= Written instruction A =
In the records, write out word for word the lines between the one holding "You are a computer-use agent. Viewport: 988px" and the one holding "View info for", inclusive.

===== Document section

Sunday, 2 June 2024

Aggregate Industries had extra 460k tonnes of sand & gravel up its sleeve all along

At the Public Inquiry in October 2022, Aggregate Industries pointed to the less-than-7-year landbank for sand and gravel in Devon, and claimed there was therefore an "urgent" need for a quarry at Straitgate Farm. As a result, in weighing up the planning balance, the Planning Inspectors concluded there were: 
154. ... significant material considerations which weigh in favour of the proposal. These include its contribution to sand and gravel supply in Devon in circumstances where there is not currently a 7-year landbank as required by the Framework. 
Ten months before, in December 2021, at the time Aggregate Industries’ application to quarry the farm was refused by Devon County Council, the landbank was actually above 7 years, according to a subsequent revision by the Council. However, by the time of the Public Inquiry, the landbank had indeed dropped to 6.4 years, based on permitted reserves of sand and gravel in the County at the end of 2021 of 3.317 million tonnes, divided by the 10-year sales average of 0.514 million tonnes per annum. 

But, surprise, surprise. It now turns out that, at the time of the appeal, and unbeknown to the Planning Inspectors, Aggregate Industries had another 460,000 tonnes of sand and gravel up its sleeve, which, once permitted, would have pushed the landbank to over 7 years. 

Aggregate Industries has recently lodged a planning application with Devon County Council for Hillhead Quarry near Uffculme – DCC/4399/2024 "Variation of conditions 2, 4, 6, 7, 12, 19, 22 and 25 of ROMP permission DCC/3655/2014... to vary the phasing; landform; drainage; and restoration of the site."

==========
===== Stored rows

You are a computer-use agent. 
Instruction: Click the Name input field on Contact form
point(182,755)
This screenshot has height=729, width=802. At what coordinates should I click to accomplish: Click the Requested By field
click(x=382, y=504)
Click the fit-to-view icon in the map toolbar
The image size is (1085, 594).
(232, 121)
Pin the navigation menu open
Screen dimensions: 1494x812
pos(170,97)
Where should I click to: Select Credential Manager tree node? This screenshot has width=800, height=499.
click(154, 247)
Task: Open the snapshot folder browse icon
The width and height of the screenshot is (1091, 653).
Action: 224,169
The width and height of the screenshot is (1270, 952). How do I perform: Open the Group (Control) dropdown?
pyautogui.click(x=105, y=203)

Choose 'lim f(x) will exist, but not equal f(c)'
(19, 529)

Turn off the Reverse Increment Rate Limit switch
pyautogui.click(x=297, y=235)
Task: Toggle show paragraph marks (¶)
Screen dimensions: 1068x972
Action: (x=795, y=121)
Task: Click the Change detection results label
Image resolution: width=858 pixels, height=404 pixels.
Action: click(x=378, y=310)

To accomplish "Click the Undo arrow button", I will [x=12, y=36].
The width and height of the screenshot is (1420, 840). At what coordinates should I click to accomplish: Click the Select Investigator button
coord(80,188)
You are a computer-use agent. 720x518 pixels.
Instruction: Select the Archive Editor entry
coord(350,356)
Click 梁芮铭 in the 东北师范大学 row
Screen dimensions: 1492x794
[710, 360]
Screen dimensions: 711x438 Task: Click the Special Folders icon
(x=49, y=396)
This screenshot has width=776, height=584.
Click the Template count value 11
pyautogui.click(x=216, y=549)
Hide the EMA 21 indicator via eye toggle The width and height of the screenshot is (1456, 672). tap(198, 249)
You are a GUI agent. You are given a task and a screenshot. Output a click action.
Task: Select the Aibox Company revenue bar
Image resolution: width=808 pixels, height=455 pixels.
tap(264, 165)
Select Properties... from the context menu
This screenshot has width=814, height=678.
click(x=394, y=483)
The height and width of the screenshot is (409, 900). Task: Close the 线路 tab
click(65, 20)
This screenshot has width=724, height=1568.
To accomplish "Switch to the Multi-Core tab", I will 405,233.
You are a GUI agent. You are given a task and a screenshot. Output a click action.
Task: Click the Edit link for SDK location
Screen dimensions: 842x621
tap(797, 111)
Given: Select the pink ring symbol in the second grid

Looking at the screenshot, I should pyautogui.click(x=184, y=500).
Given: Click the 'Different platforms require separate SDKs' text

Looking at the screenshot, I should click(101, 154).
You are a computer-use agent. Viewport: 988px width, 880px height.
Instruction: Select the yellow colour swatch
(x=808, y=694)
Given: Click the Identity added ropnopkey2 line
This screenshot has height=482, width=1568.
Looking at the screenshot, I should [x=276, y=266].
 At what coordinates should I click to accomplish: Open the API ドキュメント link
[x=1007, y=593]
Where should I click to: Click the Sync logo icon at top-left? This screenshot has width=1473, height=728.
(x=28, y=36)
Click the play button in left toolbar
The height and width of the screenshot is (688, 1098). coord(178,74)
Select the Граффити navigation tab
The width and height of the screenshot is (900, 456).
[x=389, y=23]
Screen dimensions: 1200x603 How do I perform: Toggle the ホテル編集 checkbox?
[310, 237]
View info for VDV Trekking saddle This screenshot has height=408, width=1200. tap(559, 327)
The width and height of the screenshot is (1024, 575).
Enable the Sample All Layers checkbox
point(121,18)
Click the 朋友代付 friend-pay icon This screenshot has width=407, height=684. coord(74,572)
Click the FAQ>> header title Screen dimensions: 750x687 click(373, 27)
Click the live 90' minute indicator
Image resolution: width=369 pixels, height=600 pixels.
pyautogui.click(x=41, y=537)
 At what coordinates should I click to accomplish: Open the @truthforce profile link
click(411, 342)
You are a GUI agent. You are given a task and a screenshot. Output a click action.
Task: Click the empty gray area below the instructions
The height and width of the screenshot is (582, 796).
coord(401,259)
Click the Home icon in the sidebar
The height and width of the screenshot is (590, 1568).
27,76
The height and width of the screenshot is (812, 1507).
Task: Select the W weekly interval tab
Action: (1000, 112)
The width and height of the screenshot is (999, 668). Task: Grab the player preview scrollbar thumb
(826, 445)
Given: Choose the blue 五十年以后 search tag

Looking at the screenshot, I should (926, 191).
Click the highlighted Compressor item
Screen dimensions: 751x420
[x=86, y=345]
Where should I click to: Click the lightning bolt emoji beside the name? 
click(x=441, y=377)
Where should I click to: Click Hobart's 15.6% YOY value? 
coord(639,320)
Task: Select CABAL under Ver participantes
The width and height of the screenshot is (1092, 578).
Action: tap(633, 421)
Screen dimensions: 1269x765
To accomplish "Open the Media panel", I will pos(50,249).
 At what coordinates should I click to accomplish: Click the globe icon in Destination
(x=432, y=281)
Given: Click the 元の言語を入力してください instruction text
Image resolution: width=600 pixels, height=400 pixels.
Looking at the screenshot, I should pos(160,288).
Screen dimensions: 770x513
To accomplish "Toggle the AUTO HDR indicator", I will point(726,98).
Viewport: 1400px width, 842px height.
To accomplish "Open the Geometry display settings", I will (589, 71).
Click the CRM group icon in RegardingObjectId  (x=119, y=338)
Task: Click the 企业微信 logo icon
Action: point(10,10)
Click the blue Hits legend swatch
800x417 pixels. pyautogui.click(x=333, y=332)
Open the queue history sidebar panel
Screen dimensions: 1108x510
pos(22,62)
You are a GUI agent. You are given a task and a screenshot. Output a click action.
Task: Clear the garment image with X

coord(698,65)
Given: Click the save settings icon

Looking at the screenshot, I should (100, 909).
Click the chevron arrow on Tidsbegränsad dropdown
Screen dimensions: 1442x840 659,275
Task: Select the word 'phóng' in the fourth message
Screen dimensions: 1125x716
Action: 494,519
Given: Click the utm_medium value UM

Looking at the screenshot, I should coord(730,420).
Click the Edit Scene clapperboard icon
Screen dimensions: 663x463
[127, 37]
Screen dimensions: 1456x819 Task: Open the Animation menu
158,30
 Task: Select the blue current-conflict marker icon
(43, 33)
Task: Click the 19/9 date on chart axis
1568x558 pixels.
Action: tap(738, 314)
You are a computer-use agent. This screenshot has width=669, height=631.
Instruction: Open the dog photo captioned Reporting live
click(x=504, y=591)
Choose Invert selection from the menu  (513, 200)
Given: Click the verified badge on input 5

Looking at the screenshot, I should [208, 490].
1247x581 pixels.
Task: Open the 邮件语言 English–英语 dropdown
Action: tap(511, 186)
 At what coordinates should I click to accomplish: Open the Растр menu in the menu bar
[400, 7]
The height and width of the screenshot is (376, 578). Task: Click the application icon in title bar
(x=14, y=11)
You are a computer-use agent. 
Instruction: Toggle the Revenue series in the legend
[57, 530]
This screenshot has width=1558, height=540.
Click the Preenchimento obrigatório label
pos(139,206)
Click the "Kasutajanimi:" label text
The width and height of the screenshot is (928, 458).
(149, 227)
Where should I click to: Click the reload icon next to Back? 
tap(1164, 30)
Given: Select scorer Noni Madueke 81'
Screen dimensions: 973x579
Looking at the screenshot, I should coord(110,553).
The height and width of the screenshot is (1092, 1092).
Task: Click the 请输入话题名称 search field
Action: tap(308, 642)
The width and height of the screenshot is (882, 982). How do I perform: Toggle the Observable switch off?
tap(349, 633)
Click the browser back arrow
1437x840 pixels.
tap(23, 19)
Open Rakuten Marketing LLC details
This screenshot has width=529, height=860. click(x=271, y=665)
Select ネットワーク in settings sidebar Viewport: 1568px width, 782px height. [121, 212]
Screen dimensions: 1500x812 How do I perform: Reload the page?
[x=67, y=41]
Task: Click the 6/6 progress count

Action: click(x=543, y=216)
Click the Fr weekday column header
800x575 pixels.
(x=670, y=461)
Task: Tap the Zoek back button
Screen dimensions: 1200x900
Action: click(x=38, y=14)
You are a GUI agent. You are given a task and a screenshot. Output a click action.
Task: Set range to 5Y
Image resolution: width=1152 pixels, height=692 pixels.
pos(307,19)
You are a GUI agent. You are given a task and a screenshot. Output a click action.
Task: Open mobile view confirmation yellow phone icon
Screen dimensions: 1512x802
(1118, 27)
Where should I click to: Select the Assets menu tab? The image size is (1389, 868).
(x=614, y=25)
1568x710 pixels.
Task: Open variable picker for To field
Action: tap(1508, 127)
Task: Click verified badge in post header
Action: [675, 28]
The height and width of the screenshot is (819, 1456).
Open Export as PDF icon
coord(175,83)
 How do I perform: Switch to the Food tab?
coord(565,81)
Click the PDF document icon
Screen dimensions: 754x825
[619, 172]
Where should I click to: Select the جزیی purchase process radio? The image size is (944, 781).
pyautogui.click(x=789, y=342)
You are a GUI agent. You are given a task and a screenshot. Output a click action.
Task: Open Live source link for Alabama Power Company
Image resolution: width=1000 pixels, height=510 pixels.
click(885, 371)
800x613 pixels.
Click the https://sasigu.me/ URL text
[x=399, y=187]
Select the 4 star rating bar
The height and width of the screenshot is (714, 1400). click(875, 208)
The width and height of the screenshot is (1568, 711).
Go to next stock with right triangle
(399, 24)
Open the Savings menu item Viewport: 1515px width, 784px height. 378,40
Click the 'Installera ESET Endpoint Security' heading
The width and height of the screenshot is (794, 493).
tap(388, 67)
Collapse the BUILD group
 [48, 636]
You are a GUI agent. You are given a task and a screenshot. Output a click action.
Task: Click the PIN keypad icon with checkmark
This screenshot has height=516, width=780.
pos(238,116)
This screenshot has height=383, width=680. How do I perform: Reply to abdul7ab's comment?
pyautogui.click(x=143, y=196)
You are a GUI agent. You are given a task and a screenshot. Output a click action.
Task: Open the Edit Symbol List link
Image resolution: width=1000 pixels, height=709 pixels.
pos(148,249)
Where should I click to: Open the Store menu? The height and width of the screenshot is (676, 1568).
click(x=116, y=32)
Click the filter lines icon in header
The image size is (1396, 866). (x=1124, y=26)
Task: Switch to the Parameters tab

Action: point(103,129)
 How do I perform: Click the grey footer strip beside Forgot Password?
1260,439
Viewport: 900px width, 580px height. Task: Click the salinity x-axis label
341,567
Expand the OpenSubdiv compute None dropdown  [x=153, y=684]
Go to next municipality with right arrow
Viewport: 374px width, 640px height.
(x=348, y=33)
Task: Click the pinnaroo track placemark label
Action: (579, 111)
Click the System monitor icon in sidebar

==========

= Written instruction B =
From the piece on the Devon sand and gravel landbank, pull out verbatim the passage between "But, surprise, surprise." and "over 7 years.", inclusive.

= Finished answer A =
You are a computer-use agent. Viewport: 988px width, 880px height.
Instruction: Select the yellow colour swatch
(x=808, y=694)
Given: Click the Identity added ropnopkey2 line
This screenshot has height=482, width=1568.
Looking at the screenshot, I should [x=276, y=266].
 At what coordinates should I click to accomplish: Open the API ドキュメント link
[x=1007, y=593]
Where should I click to: Click the Sync logo icon at top-left? This screenshot has width=1473, height=728.
(x=28, y=36)
Click the play button in left toolbar
The height and width of the screenshot is (688, 1098). coord(178,74)
Select the Граффити navigation tab
The width and height of the screenshot is (900, 456).
[x=389, y=23]
Screen dimensions: 1200x603 How do I perform: Toggle the ホテル編集 checkbox?
[310, 237]
View info for VDV Trekking saddle This screenshot has height=408, width=1200. tap(559, 327)

= Finished answer B =
But, surprise, surprise. It now turns out that, at the time of the appeal, and unbeknown to the Planning Inspectors, Aggregate Industries had another 460,000 tonnes of sand and gravel up its sleeve, which, once permitted, would have pushed the landbank to over 7 years.